Re: blktap: Sync with XCP, dropping zero-copy. - Andres Lagar-Cavilla

From: Andres Lagar-Cavilla <andres@lagarcavilla.org>
To: Jeremy Fitzhardinge <jeremy@goop.org>
Cc: xen-devel@lists.xensource.com,
	Daniel Stodden <daniel.stodden@citrix.com>
Subject: Re: blktap: Sync with XCP, dropping zero-copy.
Date: Wed, 17 Nov 2010 14:47:47 -0500	[thread overview]
Message-ID: <0C42FEE9-DA97-4053-B4F0-AD08554B416C@lagarcavilla.org> (raw)
In-Reply-To: <4CE41676.3070007@goop.org>

So, swapping mfns for write requests is a definite no-no. One could still live with copying write buffers and swapping read buffers by the end of the request. That still yields some benefit. 

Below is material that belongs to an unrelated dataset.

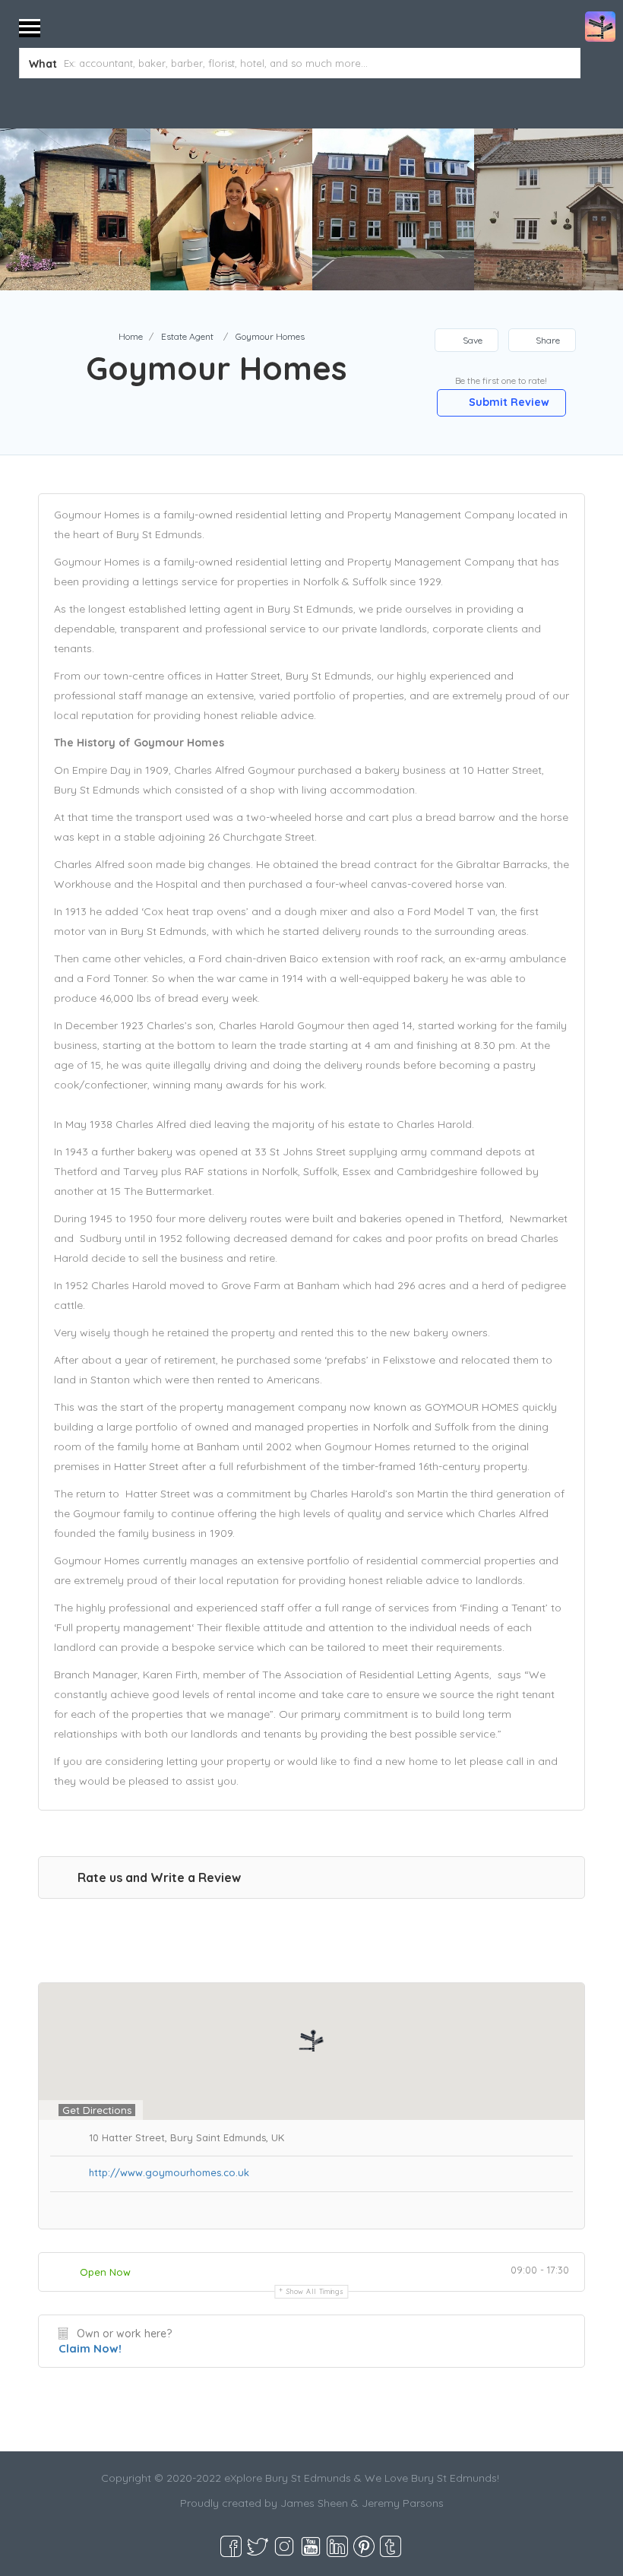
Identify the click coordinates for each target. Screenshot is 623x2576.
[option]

As for kernel mappings, I though a solution would be to provide the hypervisor with both pte pointers. After all pte pointers are already provided for mapping grants in user-space. But that's a little too much to handle for the current interface.

Thanks for the feedback
Andres
On Nov 17, 2010, at 12:52 PM, Jeremy Fitzhardinge wrote:

> On 11/17/2010 08:36 AM, Andres Lagar-Cavilla wrote:
>> I'll throw an idea there and you educate me why it's lame.
>> 
>> Going back to the primary issue of dropping zero-copy, you want the block backend (tapdev w/AIO or otherwise) to operate on regular dom0 pages, because you run into all sorts of quirkiness otherwise: magical VM_FOREIGN incantations to back granted mfn's with fake page structs that make get_user_pages happy, quirky grant PTEs, etc.
>> 
>> Ok, so how about something along the lines of GNTTABOP_swap? Eerily reminiscent of (maligned?) GNTTABOP_transfer, but hear me out.
>> 
>> The observation is that for a blkfront read, you could do the read all along on a regular dom0 frame, and when stuffing the response into the ring, swap the dom0 frame (mfn) you used with the domU frame provided as a buffer. Then the algorithm folds out:
>> 
>> 1. Block backend, instead of get_empty_pages_and_pagevec at init time, creates a pool of reserved regular pages via get_free_page(s). These pages have their refcount pumped, no one in dom0 will ever touch them.
>> 
>> 2. When extracting a blkfront write from the ring, call GNTTABOP_swap immediately. One of the backend-reserved mfn's is swapped with the domU mfn. Pfn's and page struct's on both ends remain untouched.
> 
> Would GNTTABOP_swap also require the domU to have already unmapped the
> page from its own pagetables?  Presumably it would fail if it didn't,
> otherwise you'd end up with a domU mapping the same mfn as a
> dom0-private page.
> 
>> 3. For blkfront reads, call swap when stuffing the response back into the ring
>> 
>> 4. Because of 1, dom0 can a) calmly fix its p2m (and kvaddr) after swap, much like balloon and others do, without fear of races. More importantly, b) you don't have a weirdo granted PTE, or work with a frame from other domain. It's your page all along, dom0
>> 
>> 5. One assumption for domU is that pages allocated as blkfront buffers won't be touched by anybody, so a) it's safe for them to swap async with another frame with undef contents and b) domU can fix its p2m (and kvaddr) when pulling responses from the ring (the new mfn should be put on the response by dom0 directly or through an opaque handle)
>> 
>> 6. Scatter-gather vectors in ring requests give you a natural multicall batching for these GNTTABOP_swap's. I.e. all these hypercalls won't happen as often and at the granularity as skbuff's demanded for GNTTABOP_transfer
>> 
>> 7. Potentially domU may want to use the contents in a blkfront write buffer later for something else. So it's not really zero-copy. But the approach opens a window to async memcpy . From the point of swap when pulling the req to the point of pushing the response, you can do memcpy at any time. Don't know about how practical that is though.
> 
> I think that will be the common case - the kernel will always attempt to
> write dirty pagecache pages to make clean ones, and it will still want
> them around to access.  So it can't really give up the page altogether;
> if it hands it over to dom0, it needs to make a local copy first.
> 
>> Problems at first glance:
>> 1. To support GNTTABOP_swap you need to add more if(version) to blkfront and blkback.
>> 2. The kernel vaddr will need to be managed as well by dom0/U. Much like balloon or others: hypercall, fix p2m, and fix kvaddr all need to be taken care of. domU will probably need to neuter its kvaddr before granting, and then re-establish it when the response arrives. Weren't all these hypercalls ultimately more expensive than memcpy for GNTABOP_transfer for netback?
>> 3. Managing the pool of backend reserved pages may be a problem?
>> 
>> So in the end, perhaps more of an academic exercise than a palatable answer, but nonetheless I'd like to hear other problems people may find with this approach
> 
> It's not clear to me that its any improvement over just directly copying
> the data up front.
> 
>    J